A Pakistani businessman illegally exported devices from the United States that could be used to test, develop and detonate nuclear weapons, the government alleged yesterday.
A federal indictment against Humayun A. Khan was unsealed along with a guilty plea by his alleged partner, Asher Karni, who admitted routing sophisticated oscilloscopes and high-speed electrical switches through South Africa to avoid raising authorities' suspicions. The scopes and the switches were then shipped to Pakistan.
The United States prohibits the export of the switches -- also known as "triggered spark gaps," which can be used in medical and military devices -- to Pakistan and a handful of other countries in an effort to prevent nuclear proliferation.
Khan maintained his innocence in an interview last year.
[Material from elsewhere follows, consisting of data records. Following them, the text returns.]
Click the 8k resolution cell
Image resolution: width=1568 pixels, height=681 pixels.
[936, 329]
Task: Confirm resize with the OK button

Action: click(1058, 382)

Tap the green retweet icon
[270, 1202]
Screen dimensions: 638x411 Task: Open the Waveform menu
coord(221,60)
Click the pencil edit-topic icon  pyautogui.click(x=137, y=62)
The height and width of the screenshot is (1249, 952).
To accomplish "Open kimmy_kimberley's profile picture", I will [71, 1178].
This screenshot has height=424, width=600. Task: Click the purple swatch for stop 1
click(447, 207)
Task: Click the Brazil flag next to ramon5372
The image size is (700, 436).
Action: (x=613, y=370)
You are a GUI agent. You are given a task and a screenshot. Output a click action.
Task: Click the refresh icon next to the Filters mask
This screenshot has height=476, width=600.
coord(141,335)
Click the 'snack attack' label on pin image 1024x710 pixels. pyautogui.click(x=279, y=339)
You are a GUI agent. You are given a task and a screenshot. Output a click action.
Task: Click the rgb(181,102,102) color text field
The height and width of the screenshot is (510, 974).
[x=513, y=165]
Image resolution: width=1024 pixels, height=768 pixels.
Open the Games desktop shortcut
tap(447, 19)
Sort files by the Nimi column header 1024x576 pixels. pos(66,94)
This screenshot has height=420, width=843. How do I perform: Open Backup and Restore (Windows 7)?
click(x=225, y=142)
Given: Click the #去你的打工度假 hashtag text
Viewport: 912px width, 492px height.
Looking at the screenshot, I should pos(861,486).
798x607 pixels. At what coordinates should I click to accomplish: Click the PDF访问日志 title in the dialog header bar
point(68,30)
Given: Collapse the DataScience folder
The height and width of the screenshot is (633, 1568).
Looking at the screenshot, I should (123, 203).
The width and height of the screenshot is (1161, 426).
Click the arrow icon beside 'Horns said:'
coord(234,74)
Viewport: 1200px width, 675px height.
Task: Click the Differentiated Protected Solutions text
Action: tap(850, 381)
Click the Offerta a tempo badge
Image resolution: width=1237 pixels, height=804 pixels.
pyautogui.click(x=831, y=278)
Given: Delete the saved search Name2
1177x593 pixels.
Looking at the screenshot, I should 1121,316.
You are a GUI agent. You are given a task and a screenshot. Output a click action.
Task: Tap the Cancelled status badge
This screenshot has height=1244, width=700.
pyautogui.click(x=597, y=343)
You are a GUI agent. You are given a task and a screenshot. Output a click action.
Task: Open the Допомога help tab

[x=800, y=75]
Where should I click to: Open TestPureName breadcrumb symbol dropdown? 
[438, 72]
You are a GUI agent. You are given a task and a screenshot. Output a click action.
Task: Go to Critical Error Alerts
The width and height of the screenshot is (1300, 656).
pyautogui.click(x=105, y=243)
Department of Homeland Security officials said he is not in custody and is believed to be in Pakistan.
The case raised "serious concerns," said Assistant Homeland Security Secretary Michael J. Garcia, because of the nature of the devices, the fact they were going to Pakistan and efforts by Khan to disguise their destination.
"The proliferation of nuclear components is not only a homeland security threat but a global threat," Garcia said.
The indictment was unsealed yesterday in U.S. District Court in Washington.
Authorities said Khan, owner and chief executive of Pakland PME Corp. in Islamabad, sought help from Karni, an Israeli citizen living in Cape Town, South Africa, to export oscilloscopes manufactured in Oregon.
Oscilloscopes can be used to test and develop nuclear weapons and missile-delivery systems. They require special Commerce Department licenses to be exported.
Karni exported the oscilloscopes without the licenses three times between March and August 2003, routing them through South Africa to Pakistan, officials said.
Meanwhile, authorities believe, Khan asked Karni to buy triggered spark gaps for a Pakistani customer. The switches can be used in medical equipment to treat kidney stones, but they can also be used as nuclear weapons detonators.
An anonymous source tipped federal authorities to Karni's plans to ship 200 triggered spark gaps from New Jersey to Pakistan through South Africa, authorities said. But the switch manufacturer, PerkinElmer Optoelectronics of Salem, Mass., agreed to ship malfunctioning triggered spark gaps in a plot to foil Khan and Karni.
Karni was arrested on New Year's Day 2004 as he entered the United States at Denver International Airport.
He pleaded guilty in September to five federal felonies, including conspiring to export controlled nuclear technology items to Pakistan.
It was unclear yesterday whether Pakistani authorities would take Khan into custody.
During a February 2004 interview with the Associated Press, Khan acknowledged his ties to Karni but said he had done nothing wrong.
Although his company is a supplier of high-tech products for the Pakistani military, Khan told the AP that he imported military products only for use in armed-forces repair shops. He said he also supplies civilian companies and Pakistan's Education Ministry.
"There is a saying we have that robbers and thieves wear masks," Khan said in the interview. "Would I openly go and ask this man for something that I wanted to put in a nuclear system and use my own name? It is absurd."